Глинка помнил разговор с Мейербером об операх Глюка и не оставлял надежды увидеть какое-нибудь его сочинение на немецкой сцене. Несмотря на очередное расстройство желудка, он приложил немалые усилия для того, чтобы устроить показ спектакля во время своего пребывания в Берлине. Вот где пригодилось умение композитора быть любезным и обходительным. И он добился своего. Ден и издатель Шлезингер познакомили его с директором театров, и вскоре Глинка получил его согласие на постановку. По совету того же Шлезингера русский композитор отправился с визитом к примадонне Луизе Кёстер, любимице публике, и также добился ее согласия. И вот наконец в Берлинском оперном театре была показана опера Глюка «Армида»{502}, написанная на эпизод из поэмы Торквато Тассо «Освобожденный Иерусалим». Главная героиня, волшебница Армида, полюбила рыцаря Ринальдо и своими чарами заставила его позабыть о долге, что в результате привело к краху ее волшебного мира{503}. Глинка был сражен музыкой великого реформатора. Он не находил слов. После премьеры он отправил Одоевскому, которого считал единственным, кто сможет понять его переживания, короткое письмо: «Слышал Армиду — довольно!»[642]
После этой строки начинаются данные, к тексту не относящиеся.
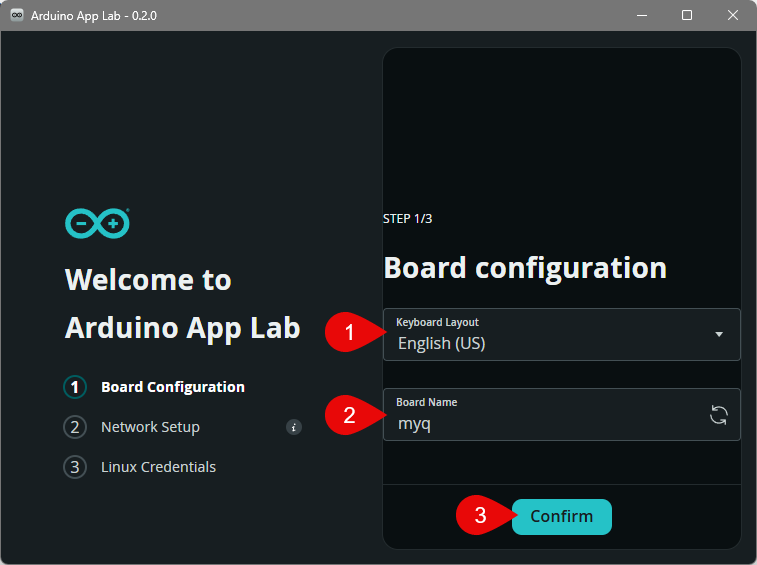Click the step 2 circle icon
This screenshot has width=757, height=565.
click(75, 427)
Глинка позже писал, что его поразили сила и драматизм этой оперы. Ни у кого из итальянцев, а тем более французов подобного не было — первые полностью погружались в чувства, вторые — давали в основном внешние описательные картины. А у Глюка лаконичный музыкальный стиль классицизма передавал богатую палитру возвышенных чувств. Одоевский, слышавший оперу через три года, в 1857 году в Веймаре под управлением Ференца Листа, записал: «Что за дивная вещь, что за эффекты со столь простыми средствами. Это картина Рафаэля или Леонардо да Винчи»[643].
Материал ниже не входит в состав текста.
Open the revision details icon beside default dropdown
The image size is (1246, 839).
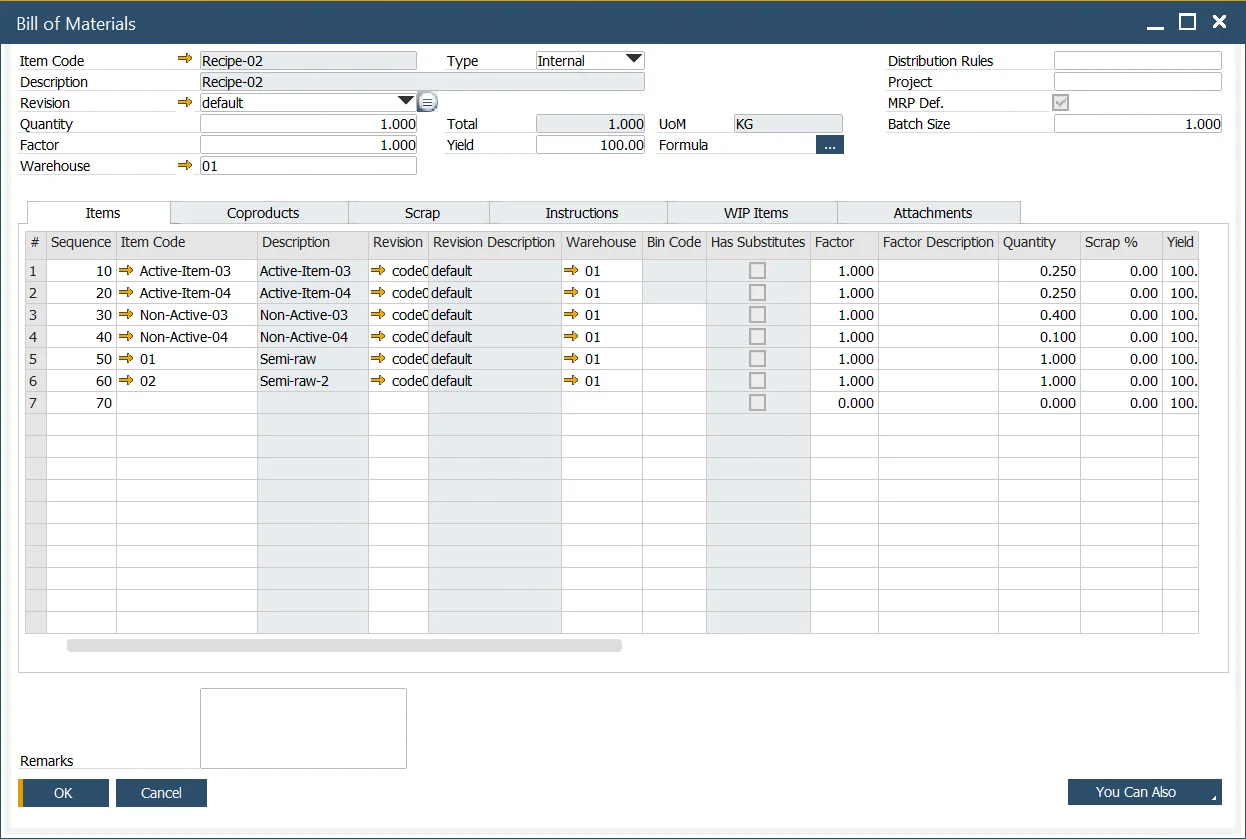(x=427, y=102)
В итоге, после двухлетнего пребывания в столице шика и моды, Глинка почувствовал безысходную ностальгию. Теперь уже Россия казалась ему землей обетованной, где люди искренне живут эмоциями, расположены друг к другу и участвуют в судьбе каждого. Он уже забыл, как два года назад именно от этого — слишком большой участливости знакомых и света — бежал за границу. За время парижской жизни композитор так ничего и не сочинил, если не считать сожженную рукопись неоконченной украинской симфонии… Но Глинка уже почти не жалел об этом: его интересы теперь были далеки от шума света, театров, публичной музыки и даже путешествий. Нестор Кукольник просил его написать еще одну оперу, на что композитор твердо ответил:
— На это моего согласия нет[644].
Сейчас ему, поглощенному новыми впечатлениями, казалось, что перед ним открывается новое направление в музыке, подсказанное творчеством Глюка.
Глава пятнадцатая. Возвращение «Блудного сына» (1854–1856)
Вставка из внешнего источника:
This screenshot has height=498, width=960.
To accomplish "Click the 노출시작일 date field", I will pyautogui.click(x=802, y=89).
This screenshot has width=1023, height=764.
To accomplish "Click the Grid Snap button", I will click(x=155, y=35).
На свете счастья нет, но есть покой и воля.
Приезд в Петербург весной 1854 года Глинка ощущал как возвращение блудного сына из «бусурманских мест»[645]. Охватившая его тоска по родине — это, как оценивал он, «наказание Господа», который его «направлял на истинный путь»[646]. Окончание скитальничества и жизнь в родной земле теперь были пределом его мечтаний.
Но, возвратившись, он ощутил скрытую (а иногда и открытую) критику со стороны современников. Некоторые знакомые полагали, что Глинка исписался, что он уже больше не сможет ничего сделать. Как вспоминал Арнольд, он «душевно и телесно был уже окончательно расстроен»[647]. Даргомыжский писал об окончании его «художественного поприща» и даже пророчил его дальнейшую деятельность в качестве музыкального критика, что должно было принести пользу искусству[648]. Молодежь считала его внешний имидж непривлекательным. Павел Ковалевский вспоминал: «Бедный больной и вообще-то теперь почти ничего и никого не мог терпеть. Он и самого себя выносил с трудом; тяготился известностью, почти обижался, когда в нем видели не Михаила Ивановича, а композитора, и сердился, когда заговаривали об его сочинениях»[649]. В воспоминаниях племянницы композитора, Юлии Бер-Стунеевой, рисуется портрет человека доброго, но безвольного: «…необычайной доброты, слабой воли, подпадавший быстро под чье-нибудь влияние…»; «Кукольники на него влияли так же сильно, как и дон Пед-ро. В житейском обиходе он был непрактичным в высшей степени: не знал счета деньгам, не знал, как устроить себя лучше, и все отдавал в руки других»[650].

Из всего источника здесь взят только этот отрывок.